Man: “Five, and one child.”

Me: “So six people?”

Man: “Five and a child.”

Me: “Six people, then. That will be—”

Man: *getting frustrated* “You charge for children?”

Me: “Yes, we charge the same for children and adults, considering we have to costume and pose them just the same.”

Man: “Even if they’re sitting on laps?!”

Me: “Does having a child sit on a lap for a photo make them magically morph into one entity?”

(Anybody who has to ask why a photographer doesn’t charge less for children has clearly never photographed children.)

Teenage Drama

| OH, USA | Bad Behavior, Family & Kids

(Due to a problem with teens destroying merchandise when unsupervised, my store has implemented a curfew which states that after nine pm, no person under 18 may be in the store unaccompanied by a parent or guardian. It’s frequent for children to lie about their age or say their parents are in another part of the store.)

Me: *spotting two obviously underage kids* “Hey, guys, are you both 18?”

Boy: *laughs* “No?”

Me: “Are your parents in the store?”

Girl: “…No?”

Me: “I’m sorry, guys, but we have a curfew and after nine you need to have your parents in the store with you.”

(They leave. About 15 minutes later a coworker spots them:)

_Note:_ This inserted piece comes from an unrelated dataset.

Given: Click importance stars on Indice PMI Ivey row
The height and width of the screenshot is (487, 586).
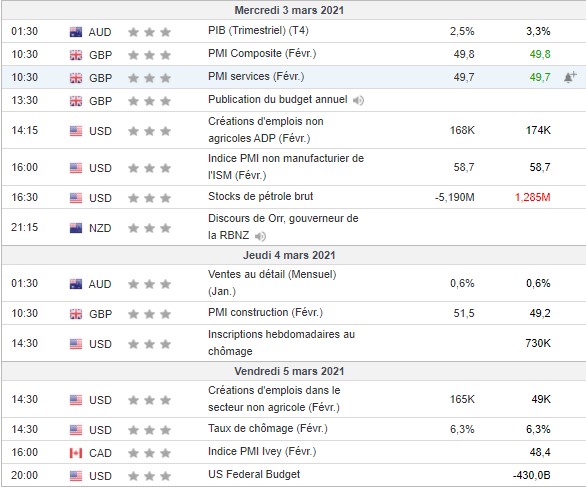Looking at the screenshot, I should (149, 453).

Coworker: “Hey, are you 18?”

Boy: “Yeah.”

(I radio my coworker to tell her these are the same kids we just spoke to. She kicks them out again. 10 or so minutes later I’ve moved to the upstairs of the store and I spot the boy again.)

Me: “Hey, come on now; are your parents with you this time?”

Boy: “Yeah, she’s just downstairs.”

Me: “I’m sure. Look I need you to stay WITH your parents; you’ve been kicked out twice already.”

Boy: “What? I need to sit on my mom’s lap?”

Me: “You have to be accompanied by a parent after nine.”

Boy: “She’s right downstairs.”

Mother: *coming up the stairs* “Is there a problem?”

(I try to explain to her about our curfew but the whole time she is shouting over me.)

Mother: “HOW DARE YOU! I don’t understand why anyone would talk to a CHILD like this.”

Me: “I’m sorry if I addressed your son inappropriately, but you see we have a curfew—”

Mother: “YOU NEED TO CALM DOWN!”

Me: “Ma’am, I’m calm, but I’m trying to explain to you that we need your children to remain in your supervision at—”

Mother: “GET YOUR MANAGER. NOW!”

(I radio my manager who is covertly standing around the corner the whole time. The customer insists that I was screaming at her kids and that I rolled my eyes at her when she asked for a manager. After she leaves, another customer walks up.)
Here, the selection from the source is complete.